So. 2.6.2024 Als aus dem Sabbat der Sonntag wurde (Pfarrer Hans Lagler)
Schwestern und Brüder in Christus!
Uns allen ist viel z u wenig bewusst, wie sehr wir in unserer christlichen Glaubenstradition mit dem Judentum verbunden sind. Dort liegen die Urspünge, dort finden wir die Anfänge. Der Apostel Pauls hat schon recht, wenn er sagt: Nicht du trägst die Wurzel, sondern die Wurzel trägt dich. (Röm 11,17)
Heute lädt uns die Kirche ein den Ursprung des Sonntags zu bedenken. Viele Besonderheiten des jüdischen Sabbats sind ja im Laufe der Jahrhunderte auf den christlichen Sonntag übertragen worden.
Ein besonderes Merkmal des Sabbats ist die Arbeitsruhe, die sehr streng eingehalten wurde und wird. Sechs Tage sollst du arbeiten und am siebten sollst du ruhen. (Ex 31,15). Hier wird angedeutet, dass Gott der Schöpfer des Himmels und der Erde in sechs Tagen die Welt erschaffen und nach diesem grandiosen Werk einen Tag geruht hat. (Gen 2,2) Ein großartiges Bildwort der Bibel- Also nach sechs Tagen war die Welt zwar fertig, aber nach sieben Tagen ist sie vollendet gewesen. Das ist dein großer Unterschied.
Sie kennen das bei großen Bauprojekten: Es braucht den Tag, wo nach der abgeschlossenen Arbeit ein Fest gefeiert wird. Wenn der letzte Handwerker geht, ist ein Haus zwar fertig gestellt, aber es braucht dann auch ein Fest und ein Bau ist wirklich vollendet.
Das Revolutionäre an dieser Arbeitsruhe am jüdischen Sabbat wird folgendermaßen sichtbar; Dieser Erholungstag ist wirklich allen geschenkt. In der Bibel lesen wir; „Am Sabbat darfst du keine Arbeit tun, du , dein Sohn, deine Tochter, deine Sklave, dein Rind, dein Esel und dein ganzes Vieh und auch der Fremde der bei dir Wohnrecht hat. (Dtn 5,14)
Eine solche Sichtweise war bei allen Völkern der damaligen Zeit unbekannt. Die Reichen hatten sozusagen immer frei und die Sklaven schufteten Tag und Nacht ohne Unterbrechung.

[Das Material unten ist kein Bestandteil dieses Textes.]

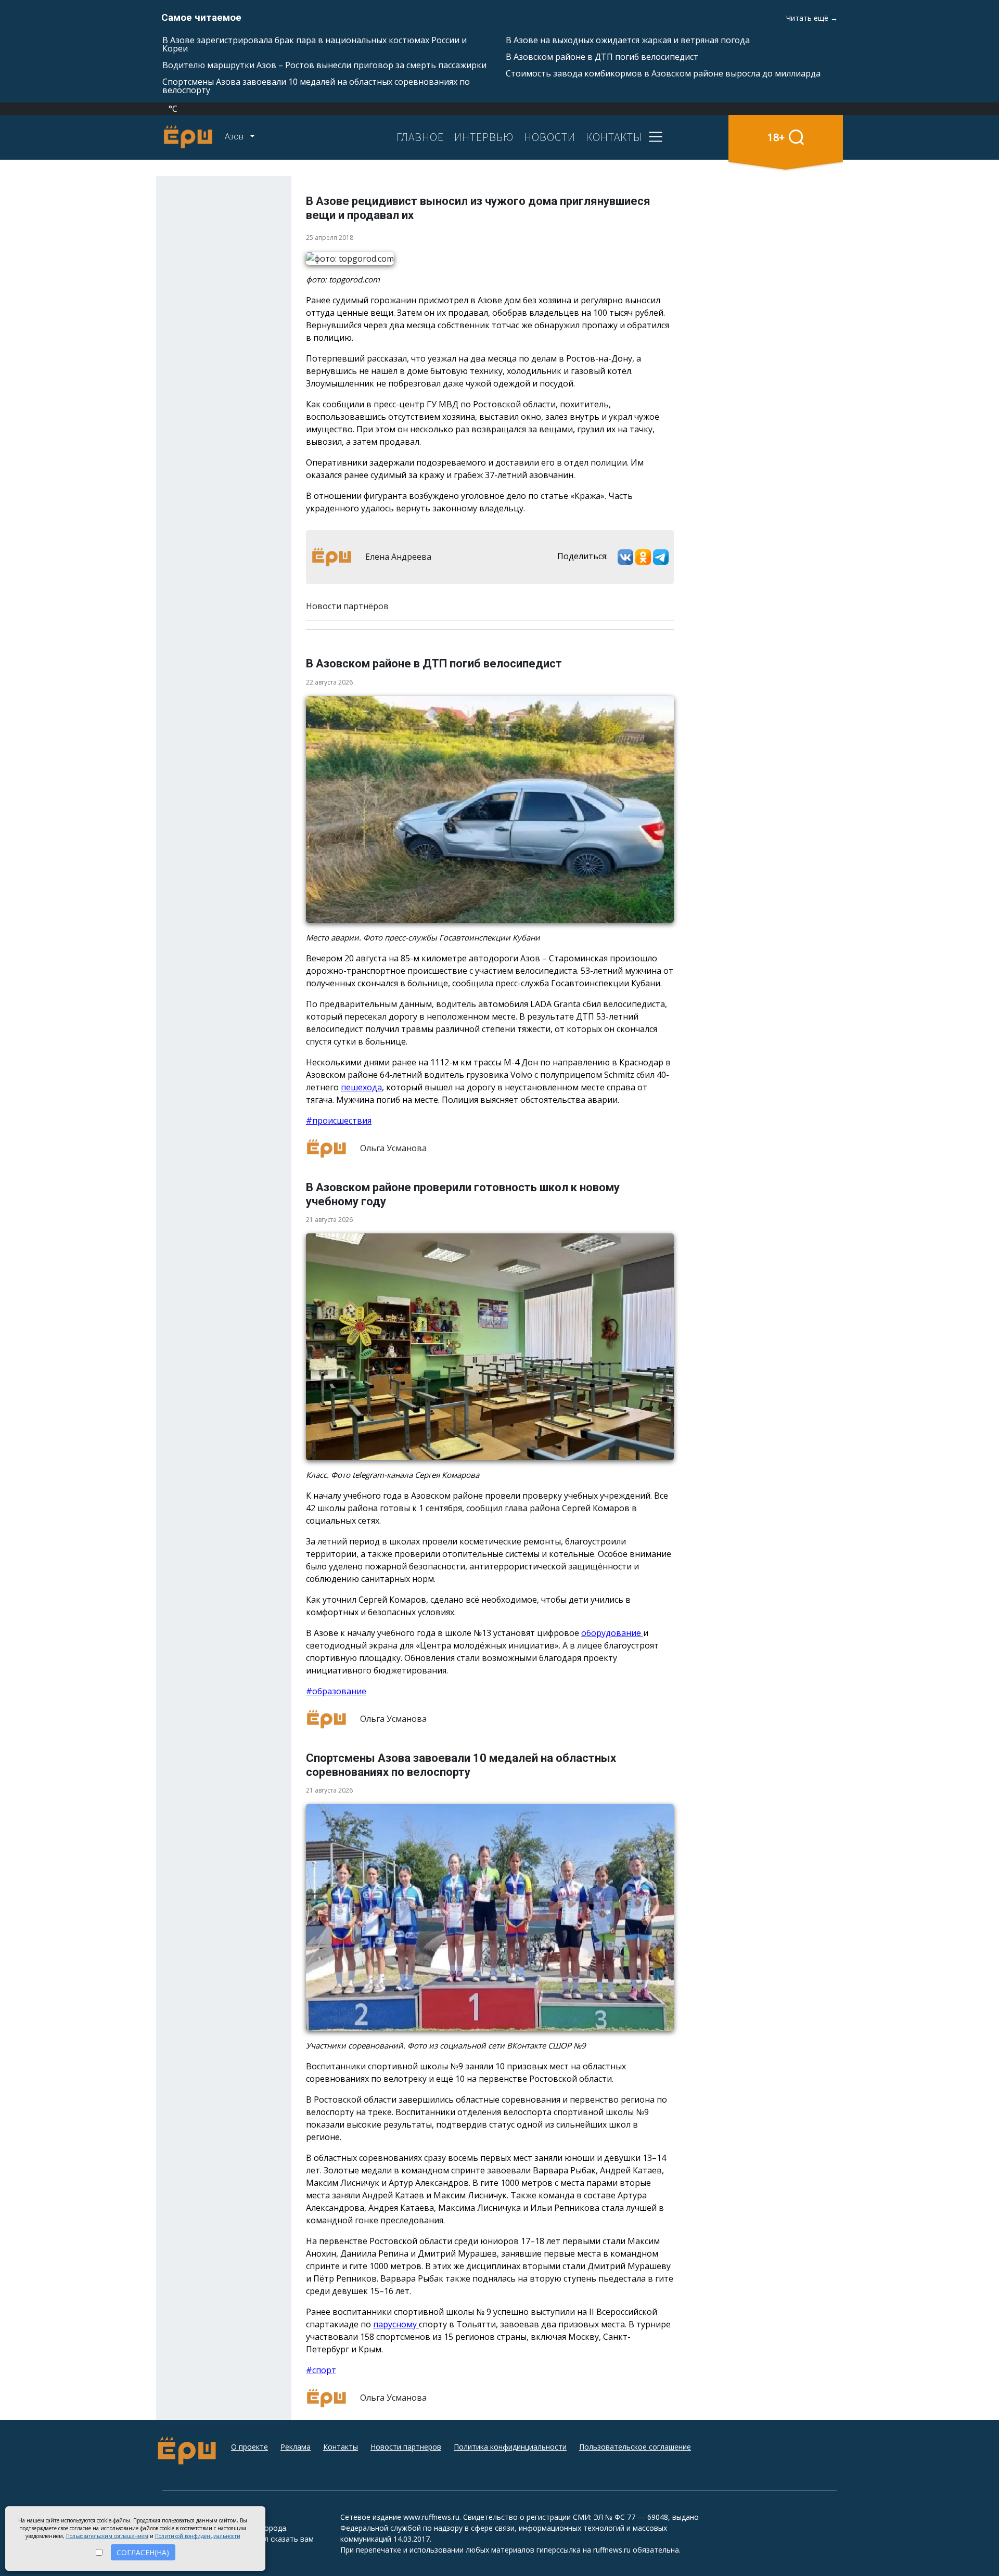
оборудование (612, 1633)
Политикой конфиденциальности (197, 2536)
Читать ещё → (812, 18)
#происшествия (339, 1120)
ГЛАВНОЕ (420, 137)
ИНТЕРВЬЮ (484, 137)
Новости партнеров (405, 2447)
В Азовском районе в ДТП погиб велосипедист (602, 56)
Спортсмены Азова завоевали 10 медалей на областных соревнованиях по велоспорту (316, 86)
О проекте (249, 2447)
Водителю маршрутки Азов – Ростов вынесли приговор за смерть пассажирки (324, 65)
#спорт (321, 2370)
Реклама (295, 2447)
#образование (336, 1691)
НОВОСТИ (549, 137)
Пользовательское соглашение (635, 2447)
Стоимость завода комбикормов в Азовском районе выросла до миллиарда (663, 73)
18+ (776, 137)
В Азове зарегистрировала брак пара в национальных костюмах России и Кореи (314, 44)
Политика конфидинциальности (510, 2447)
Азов (235, 136)
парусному (396, 2324)
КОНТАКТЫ (614, 137)
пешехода (361, 1087)
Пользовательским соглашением (107, 2536)
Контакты (340, 2447)
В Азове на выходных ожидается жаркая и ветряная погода (628, 40)
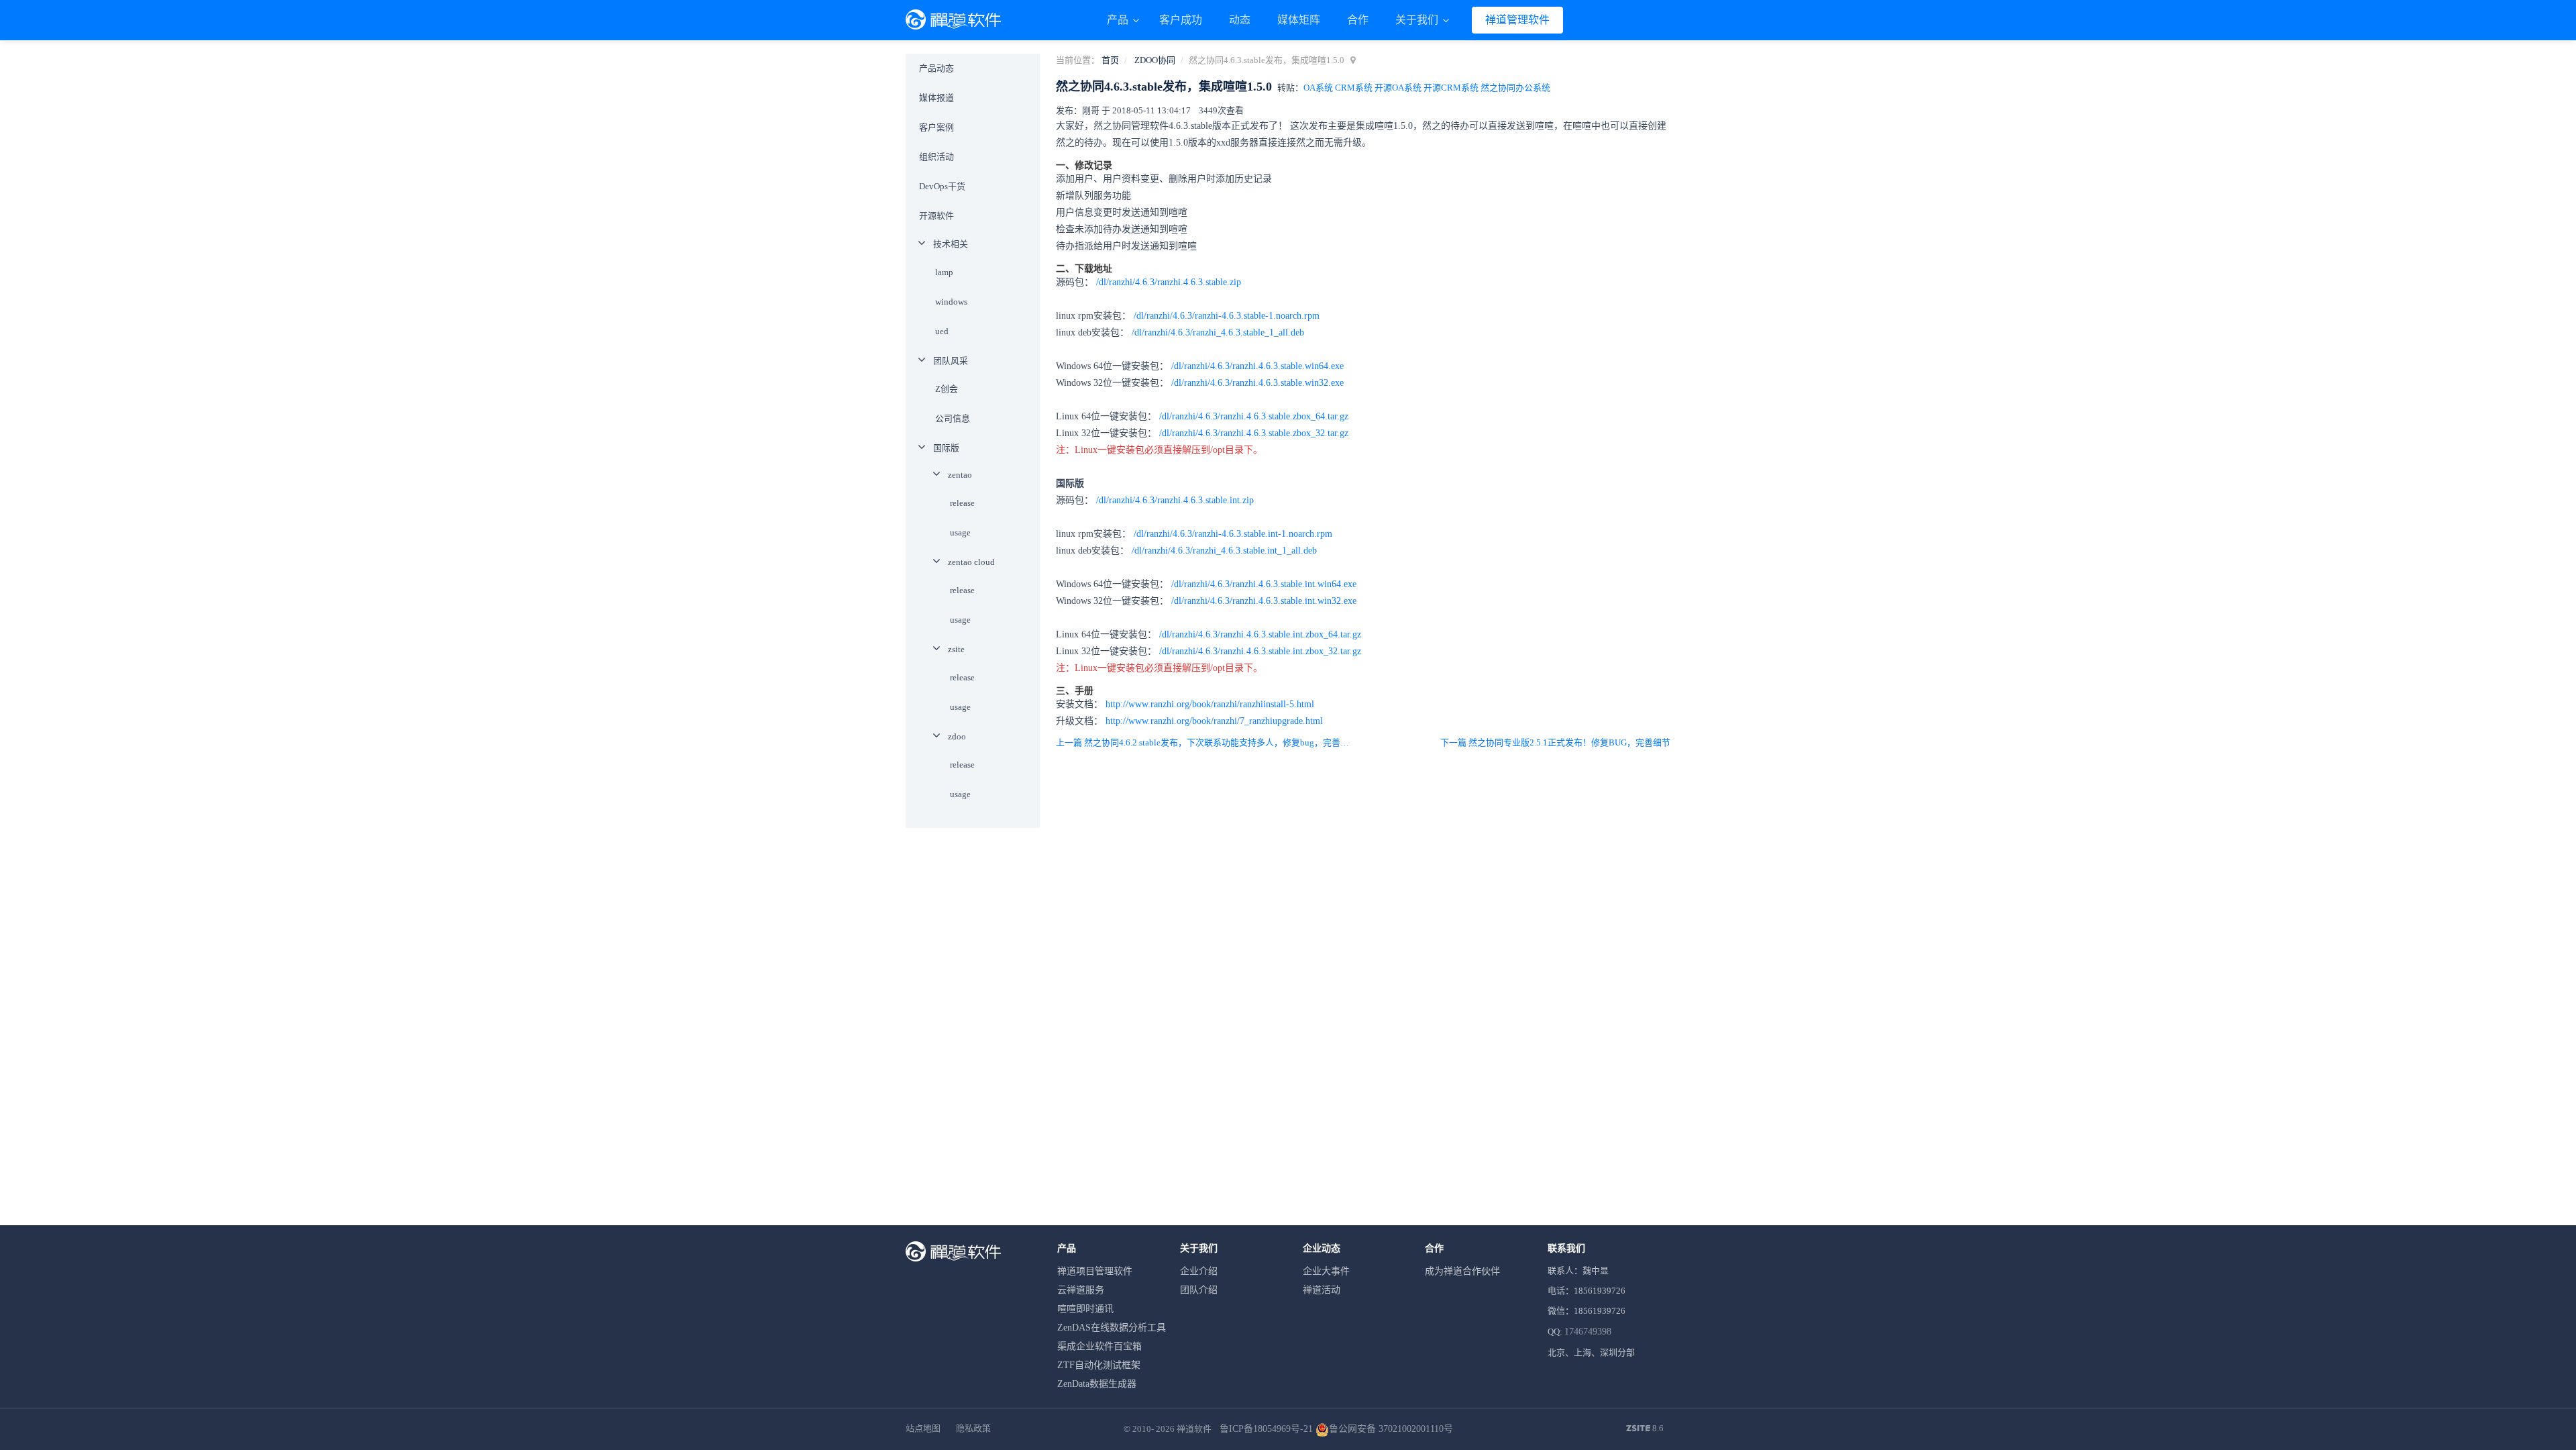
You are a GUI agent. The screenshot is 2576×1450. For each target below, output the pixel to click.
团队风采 (950, 361)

Nach der Einhaltung dieser wöchentlichen Sabbatruhe gehen am berühmten Ostermorgen – also am ersten jüdischen Arbeitstag – einige Frauen zum Grab Jesu und finden es leer. (Mk 16,2) Halleluja – Jesus lebt. Der Auferstehungstag wird daher der Kirche als der achte Tag in der Schöpfungswoche bezeichnet. Dies stellt die kirchliche Kunst sichtbar dar. Viele Taufbecken haben daher acht Ecken. Sie können gerne bei unserem Taufbrunnen in der Marienkapelle nachzählen.
Im christlichen Denken sehen wir aus diesem Grund den Sonntag als den ersten Tag der Woche. 1976 nahm man bei einer internationalen Kalenderreform nicht darauf Rücksicht. Der Sonntag wurde zum letzten Tag erklärt, der dann noch im Wochenende irgendwie verschwindet und seiner Kraft beraubt wird. Es braucht daher eine gewaltige Selbstdisziplin diesen kostbaren Tag für den Gottesdienst und die Erholung zu nutzen.
Diese Veränderung der Stellung des Sonntags im Wochenablauf wurde meiner Meinung nach nicht konsequent umgesetzt. Fängt die neue Woche wirklich mit dem Montag an, kann nicht schon nach zwei Tagen die Mitte der Woche – also der Mittwoch sein – wenn dann noch vier Tage folgen.
Die kirchliche Glaubenstradition darf dankbar auf ihre jüdischen Wurzeln blicken. Sie startet mit dem Sonntag – dem Auferstehungstag des Herrn – in die neue Woche. Durch das Licht von Ostern sollnämlich unser oft so grauer Alltag einen österlichen Glanz bekommen. Diese Sichtweise dar nicht verloren gehen.